YOUR OBJECTIVE
Range to copy from the entries below: the line containing "1046x554 pixels." through the line containing "the right side", inclusive. Retype only those lines, exactly, without any images.

DATA EXCERPTS
___

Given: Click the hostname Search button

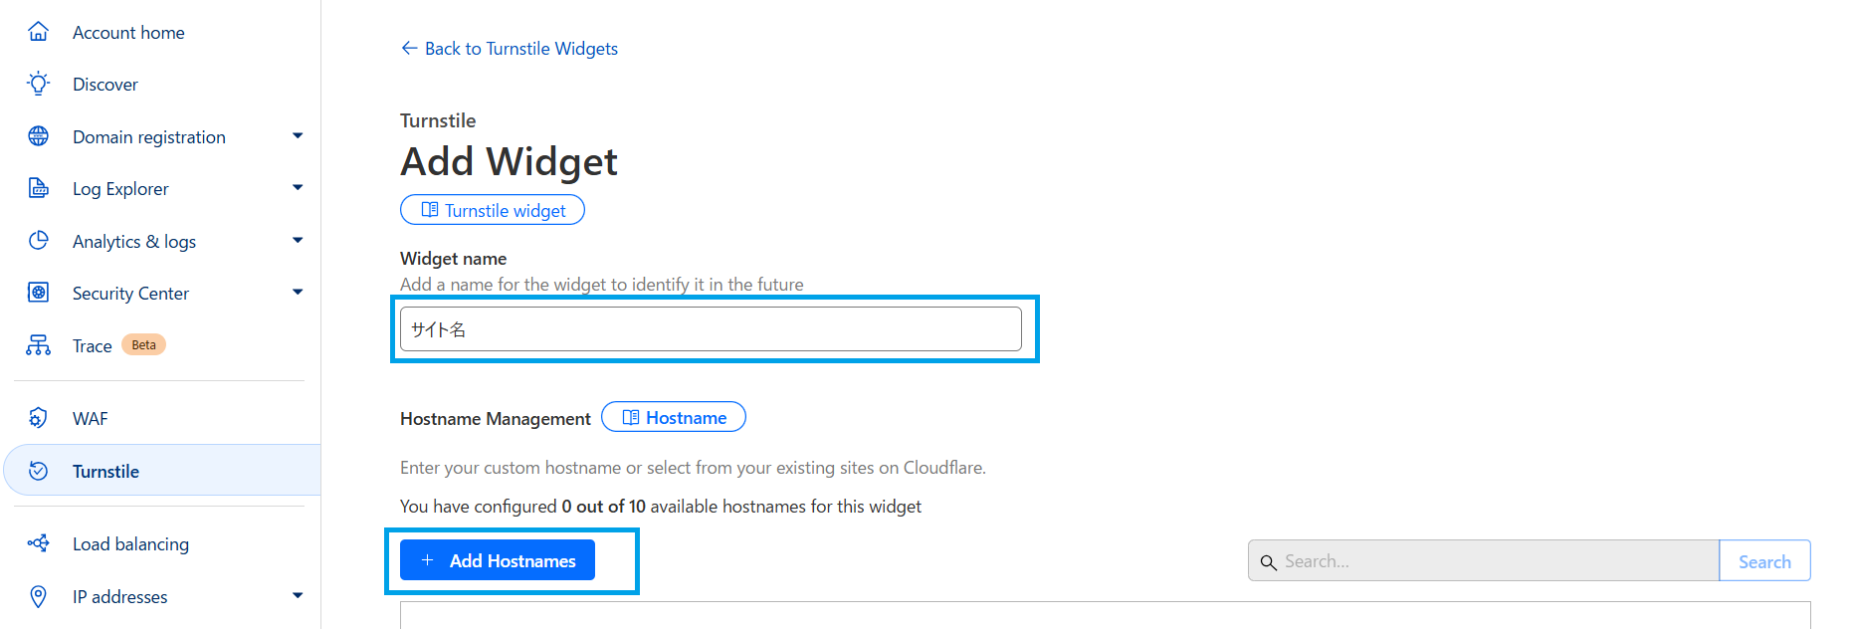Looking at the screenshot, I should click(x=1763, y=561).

___

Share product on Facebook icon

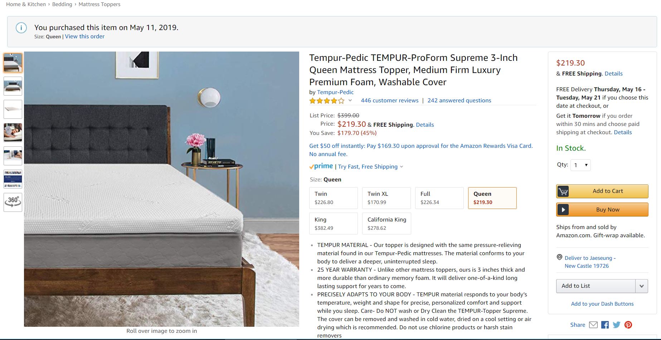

___

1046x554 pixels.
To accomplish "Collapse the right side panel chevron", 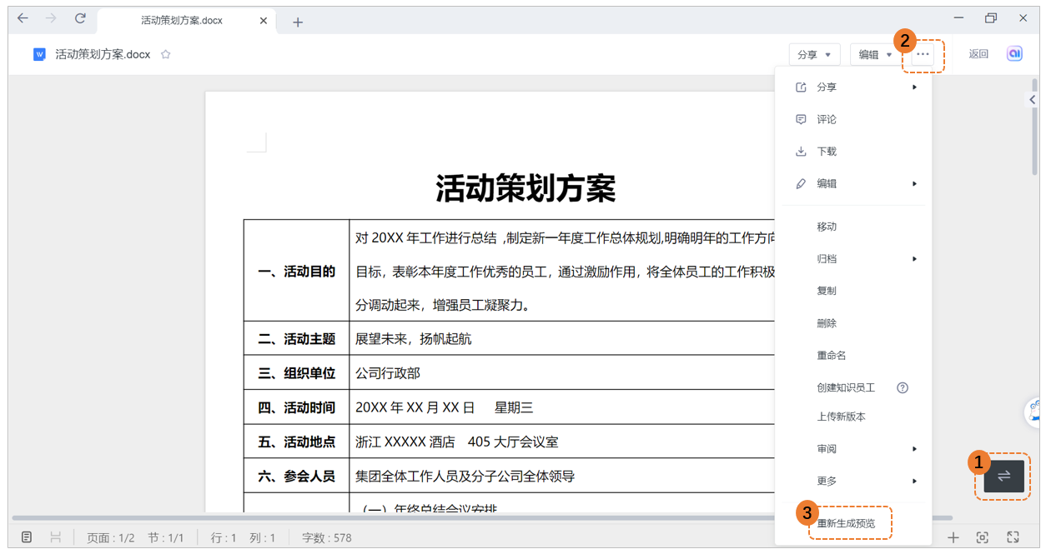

___

WRITTEN SOLUTION
1046x554 pixels.
To accomplish "Collapse the right side panel chevron", 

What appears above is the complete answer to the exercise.